### Exercise objective
Turn the stretch of the material from the line containing "Find the location of a particular element." through the line containing "center [508, 532]." into a JSON list of strings, one string per line, skipping any blank lines.

◇ ◇ ◇ ◇

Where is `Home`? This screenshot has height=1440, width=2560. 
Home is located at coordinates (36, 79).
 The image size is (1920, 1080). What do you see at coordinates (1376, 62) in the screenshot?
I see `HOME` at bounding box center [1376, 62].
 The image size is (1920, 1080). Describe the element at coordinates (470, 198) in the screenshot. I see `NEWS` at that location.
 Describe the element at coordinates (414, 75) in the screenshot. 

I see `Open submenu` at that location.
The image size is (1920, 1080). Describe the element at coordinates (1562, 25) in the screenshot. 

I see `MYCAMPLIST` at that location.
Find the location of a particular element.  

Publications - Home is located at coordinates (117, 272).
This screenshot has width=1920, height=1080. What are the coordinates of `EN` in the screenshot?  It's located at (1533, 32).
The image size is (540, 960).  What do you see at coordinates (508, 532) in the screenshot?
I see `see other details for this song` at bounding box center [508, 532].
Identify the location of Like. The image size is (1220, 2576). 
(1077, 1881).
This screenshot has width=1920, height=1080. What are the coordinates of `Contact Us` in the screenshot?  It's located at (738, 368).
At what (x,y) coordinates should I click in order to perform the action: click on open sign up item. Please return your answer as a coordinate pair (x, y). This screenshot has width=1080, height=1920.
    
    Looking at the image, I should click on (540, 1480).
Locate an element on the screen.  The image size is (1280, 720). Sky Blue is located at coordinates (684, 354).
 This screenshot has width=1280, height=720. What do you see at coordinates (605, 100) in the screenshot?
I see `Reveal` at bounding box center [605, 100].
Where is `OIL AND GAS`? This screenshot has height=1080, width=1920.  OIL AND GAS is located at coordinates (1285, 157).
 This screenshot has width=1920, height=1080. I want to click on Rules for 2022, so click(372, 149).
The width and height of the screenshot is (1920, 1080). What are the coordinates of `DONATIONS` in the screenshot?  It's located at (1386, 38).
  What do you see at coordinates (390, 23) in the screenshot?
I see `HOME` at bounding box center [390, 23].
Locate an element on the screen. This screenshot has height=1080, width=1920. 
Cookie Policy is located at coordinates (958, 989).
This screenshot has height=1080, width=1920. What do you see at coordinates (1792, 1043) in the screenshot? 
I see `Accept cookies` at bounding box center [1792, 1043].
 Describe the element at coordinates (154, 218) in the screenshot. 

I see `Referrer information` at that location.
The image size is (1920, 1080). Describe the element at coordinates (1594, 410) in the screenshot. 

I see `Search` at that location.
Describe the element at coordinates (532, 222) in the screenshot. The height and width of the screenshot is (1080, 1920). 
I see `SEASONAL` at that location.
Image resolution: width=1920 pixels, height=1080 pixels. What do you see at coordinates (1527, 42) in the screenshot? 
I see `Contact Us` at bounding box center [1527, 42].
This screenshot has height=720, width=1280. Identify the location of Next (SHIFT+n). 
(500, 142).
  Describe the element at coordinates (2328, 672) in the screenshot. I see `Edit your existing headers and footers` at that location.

◇ ◇ ◇ ◇

### Answer
[
  "Find the location of a particular element.  ",
  "Publications - Home is located at coordinates (117, 272).",
  "This screenshot has width=1920, height=1080. What are the coordinates of `EN` in the screenshot?  It's located at (1533, 32).",
  "The image size is (540, 960).  What do you see at coordinates (508, 532) in the screenshot?",
  "I see `see other details for this song` at bounding box center [508, 532]."
]